Jakarta,— Mantan Menteri Pendidikan, Kebudayaan, Riset, dan Teknologi, Nadiem Anwar Makarim, memenuhi panggilan Komisi Pemberantasan Korupsi (KPK) pada Kamis, 7 Agustus 2025. Ia diperiksa sebagai saksi dalam penyelidikan dugaan korupsi terkait pengadaan layanan Google Cloud di lingkungan Kemendikbudristek saat masa jabatannya.
Nadiem tiba di Gedung Merah Putih KPK, Jakarta Selatan, sekitar pukul 09.18 WIB, mengenakan kemeja lengan panjang berwarna kuning dan membawa tas hitam. Ia memilih untuk tidak memberikan komentar kepada awak media. Turut mendampinginya adalah kuasa hukum ternama, Hotman Paris Hutapea, yang menegaskan bahwa kliennya tidak akan berbicara kepada media sebelum proses pemeriksaan selesai.
“Halaman ini tidak ada pernyataan,” ujar Hotman singkat kepada wartawan.

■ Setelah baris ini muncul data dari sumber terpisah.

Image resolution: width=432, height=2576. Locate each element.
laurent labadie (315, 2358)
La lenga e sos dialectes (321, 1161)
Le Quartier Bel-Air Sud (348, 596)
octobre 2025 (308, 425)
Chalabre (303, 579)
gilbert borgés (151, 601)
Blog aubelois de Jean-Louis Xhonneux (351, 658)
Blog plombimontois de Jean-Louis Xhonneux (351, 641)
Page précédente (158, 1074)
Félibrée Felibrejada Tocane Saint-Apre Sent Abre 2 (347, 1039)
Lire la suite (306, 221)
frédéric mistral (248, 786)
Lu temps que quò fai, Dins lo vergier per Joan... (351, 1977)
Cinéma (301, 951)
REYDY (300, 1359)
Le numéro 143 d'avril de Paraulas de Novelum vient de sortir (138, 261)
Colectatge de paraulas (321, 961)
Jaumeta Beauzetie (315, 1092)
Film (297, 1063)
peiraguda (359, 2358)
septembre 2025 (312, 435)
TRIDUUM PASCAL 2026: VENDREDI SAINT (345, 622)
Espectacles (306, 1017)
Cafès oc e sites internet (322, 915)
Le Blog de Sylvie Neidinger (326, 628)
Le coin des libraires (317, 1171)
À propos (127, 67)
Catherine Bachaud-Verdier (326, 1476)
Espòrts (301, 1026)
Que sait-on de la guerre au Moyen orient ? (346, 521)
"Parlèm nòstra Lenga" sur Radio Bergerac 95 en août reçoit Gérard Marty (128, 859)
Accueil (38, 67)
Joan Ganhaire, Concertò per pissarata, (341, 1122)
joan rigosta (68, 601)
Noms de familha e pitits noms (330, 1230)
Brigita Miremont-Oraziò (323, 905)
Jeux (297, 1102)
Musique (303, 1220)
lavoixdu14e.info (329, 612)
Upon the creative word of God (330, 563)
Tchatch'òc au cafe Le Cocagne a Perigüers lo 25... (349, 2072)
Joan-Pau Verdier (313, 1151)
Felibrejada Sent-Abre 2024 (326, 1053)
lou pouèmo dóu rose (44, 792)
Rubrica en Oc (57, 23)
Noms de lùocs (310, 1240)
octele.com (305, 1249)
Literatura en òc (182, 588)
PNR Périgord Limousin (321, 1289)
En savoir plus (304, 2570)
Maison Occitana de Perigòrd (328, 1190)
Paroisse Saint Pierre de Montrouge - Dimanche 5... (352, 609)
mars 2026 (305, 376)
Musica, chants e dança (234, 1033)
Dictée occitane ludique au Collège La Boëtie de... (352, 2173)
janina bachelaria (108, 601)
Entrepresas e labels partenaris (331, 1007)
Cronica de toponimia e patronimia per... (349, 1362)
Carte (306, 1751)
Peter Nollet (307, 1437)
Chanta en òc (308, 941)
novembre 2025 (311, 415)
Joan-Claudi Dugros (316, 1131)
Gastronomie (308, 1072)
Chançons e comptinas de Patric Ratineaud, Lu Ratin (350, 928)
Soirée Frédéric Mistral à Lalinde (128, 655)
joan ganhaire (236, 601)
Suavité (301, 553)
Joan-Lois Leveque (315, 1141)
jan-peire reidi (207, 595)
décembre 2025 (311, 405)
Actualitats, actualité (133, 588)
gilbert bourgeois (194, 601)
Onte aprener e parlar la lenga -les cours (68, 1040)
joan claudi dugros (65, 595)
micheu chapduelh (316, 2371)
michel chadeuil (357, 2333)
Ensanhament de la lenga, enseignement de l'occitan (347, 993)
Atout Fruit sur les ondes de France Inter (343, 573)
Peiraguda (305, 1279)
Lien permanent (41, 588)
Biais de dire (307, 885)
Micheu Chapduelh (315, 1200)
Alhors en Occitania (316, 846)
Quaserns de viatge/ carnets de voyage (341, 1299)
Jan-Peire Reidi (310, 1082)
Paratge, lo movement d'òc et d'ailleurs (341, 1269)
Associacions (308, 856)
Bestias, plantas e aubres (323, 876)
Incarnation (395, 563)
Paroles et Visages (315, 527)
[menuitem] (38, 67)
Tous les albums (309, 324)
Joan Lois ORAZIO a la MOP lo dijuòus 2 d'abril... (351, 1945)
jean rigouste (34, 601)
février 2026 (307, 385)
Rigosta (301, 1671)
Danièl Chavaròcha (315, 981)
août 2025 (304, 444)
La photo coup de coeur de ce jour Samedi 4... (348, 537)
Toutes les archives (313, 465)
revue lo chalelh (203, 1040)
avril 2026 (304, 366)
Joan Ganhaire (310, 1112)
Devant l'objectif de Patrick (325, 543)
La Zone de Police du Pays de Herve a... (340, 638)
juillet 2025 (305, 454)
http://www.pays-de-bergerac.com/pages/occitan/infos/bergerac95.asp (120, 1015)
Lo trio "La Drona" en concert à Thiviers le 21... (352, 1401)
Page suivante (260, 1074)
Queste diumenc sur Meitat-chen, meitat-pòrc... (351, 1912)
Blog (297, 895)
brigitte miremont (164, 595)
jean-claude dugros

Pemanggilan terhadap Nadiem dilakukan setelah KPK melayangkan surat undangan klarifikasi. Plt. Deputi Penindakan dan Eksekusi KPK, Asep Guntur Rahayu, menjelaskan bahwa pemeriksaan tersebut berkaitan dengan keputusan pengadaan layanan Google Cloud yang dilakukan saat pandemi COVID-19, ketika Nadiem masih menjabat sebagai menteri.
“Yang menentukan pengadaan, termasuk Google Cloud, pasti pejabat tertingginya,” kata Asep, Rabu, 6 Agustus 2025.
Sebelumnya, KPK juga telah memeriksa beberapa pejabat yang berada di bawah koordinasi Nadiem, termasuk mantan Staf Khusus Menteri, Fiona Handayani, pada 30 Juli 2025. Pemeriksaan terhadap Nadiem menjadi bagian lanjutan dari upaya KPK untuk mengungkap skema lengkap dari pengadaan tersebut.
Menurut penjelasan Asep, penggunaan Google Cloud dimaksudkan untuk mendukung pembelajaran daring selama pandemi. Layanan cloud tersebut menjadi tempat penyimpanan data siswa yang dikumpulkan melalui berbagai platform digital, dan seluruh biaya ditanggung oleh negara.
“Data disimpan di cloud, dan itu dibayar oleh negara. Sekarang kami sedang mendalami bagaimana proses pengadaannya dilakukan,” tambahnya.
Kasus ini merupakan salah satu dari dua dugaan tindak pidana korupsi yang saat ini tengah diselidiki di Kemendikbudristek. Selain proyek Google Cloud, Kejaksaan Agung juga tengah mengusut perkara terpisah terkait pengadaan perangkat keras Chromebook. Meskipun terjadi dalam periode waktu yang sama, KPK menegaskan bahwa kedua kasus ini berbeda konteks dan skemanya.
Tak hanya itu, KPK juga sedang memeriksa potensi korupsi dalam proyek pengadaan internet gratis yang juga dijalankan di masa yang sama. Koordinasi antar lembaga penegak hukum pun telah dilakukan untuk menghindari tumpang tindih.
“Kami sudah berkomunikasi dengan Kejaksaan Agung karena ini dua kasus yang berbeda,” tutur Asep.